The figures from data provider EPFR Global record a net $1.5 billion (€1 billion) outflow from China equity funds in the week, as analysts continue to voice concern about a hard landing in the country’s export, banking and property sectors.

Some investors may have reallocated capital to neighbouring countries like India and Korea, whose equity funds each registered a modest net inflow according to EPFR Global figures.

Investors seem to be reacting to weak economic data. A number of recent surveys have pointed to a fall in Chinese manufacturing activity, the latest being a flash purchasing managers index from HSBC and Markit, released today, which suggests an unexpected decline in purchase orders.

Maarten-Jan Bakkum, senior emerging markets strategist at ING Investment Management, is particularly bearish, claiming it is “increasingly difficult to imagine a scenario where a credit crisis or a drastic slowdown can be avoided”.

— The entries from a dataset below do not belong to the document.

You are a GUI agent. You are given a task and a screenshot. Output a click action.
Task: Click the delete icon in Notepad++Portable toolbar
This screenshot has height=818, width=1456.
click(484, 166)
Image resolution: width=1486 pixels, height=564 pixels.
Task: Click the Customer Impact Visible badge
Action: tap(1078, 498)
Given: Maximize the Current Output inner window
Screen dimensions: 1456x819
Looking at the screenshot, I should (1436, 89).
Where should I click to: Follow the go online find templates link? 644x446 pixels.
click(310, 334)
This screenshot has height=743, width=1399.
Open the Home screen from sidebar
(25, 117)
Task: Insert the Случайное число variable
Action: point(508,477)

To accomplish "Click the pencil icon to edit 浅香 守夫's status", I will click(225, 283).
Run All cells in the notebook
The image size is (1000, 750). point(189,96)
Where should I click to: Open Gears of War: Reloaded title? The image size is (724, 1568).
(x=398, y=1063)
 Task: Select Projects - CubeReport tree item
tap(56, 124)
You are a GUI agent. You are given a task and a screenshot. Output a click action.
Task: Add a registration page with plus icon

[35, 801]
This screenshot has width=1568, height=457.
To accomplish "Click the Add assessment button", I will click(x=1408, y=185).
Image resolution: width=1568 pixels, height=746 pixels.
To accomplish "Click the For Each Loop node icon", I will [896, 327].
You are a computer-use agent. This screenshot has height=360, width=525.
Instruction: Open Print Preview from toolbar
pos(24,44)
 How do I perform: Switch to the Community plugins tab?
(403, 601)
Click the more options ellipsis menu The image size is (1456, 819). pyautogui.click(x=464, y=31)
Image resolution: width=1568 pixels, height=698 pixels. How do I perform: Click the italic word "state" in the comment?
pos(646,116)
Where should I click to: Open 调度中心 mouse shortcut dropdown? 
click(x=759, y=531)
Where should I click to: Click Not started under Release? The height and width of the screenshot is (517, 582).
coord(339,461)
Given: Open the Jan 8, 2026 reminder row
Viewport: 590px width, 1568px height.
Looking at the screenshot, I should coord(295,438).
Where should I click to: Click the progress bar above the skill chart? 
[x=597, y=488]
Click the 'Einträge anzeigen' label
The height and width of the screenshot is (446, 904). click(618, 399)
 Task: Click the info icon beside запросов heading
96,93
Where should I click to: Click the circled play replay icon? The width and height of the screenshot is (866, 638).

He says total Chinese debt as a proportion of GDP has risen by more than 70 percentage points in the last five years and says state-owned companies and local government are “up to their ears in debt”.

However, some say the economic weakness could lead to good equity performance – because it will spur the Chinese authorities into taking stimulus measures.

“The current growth weakness could lead to the government re-prioritising growth in the short-term in order to limit the speed of the slowdown, as they balance it with reform announcements such as this weekend’s currency band widening,” says Stephen Cohen, chief investment strategist for iShares in Europe, the Middle East and Africa.

“They could act as they did last June after a very similar slowdown, through easing monetary conditions and boosting investment, but potentially earlier. As such, there could soon be an opportunity for Chinese equities to perform in the near-term on the prospect of possible policy action.”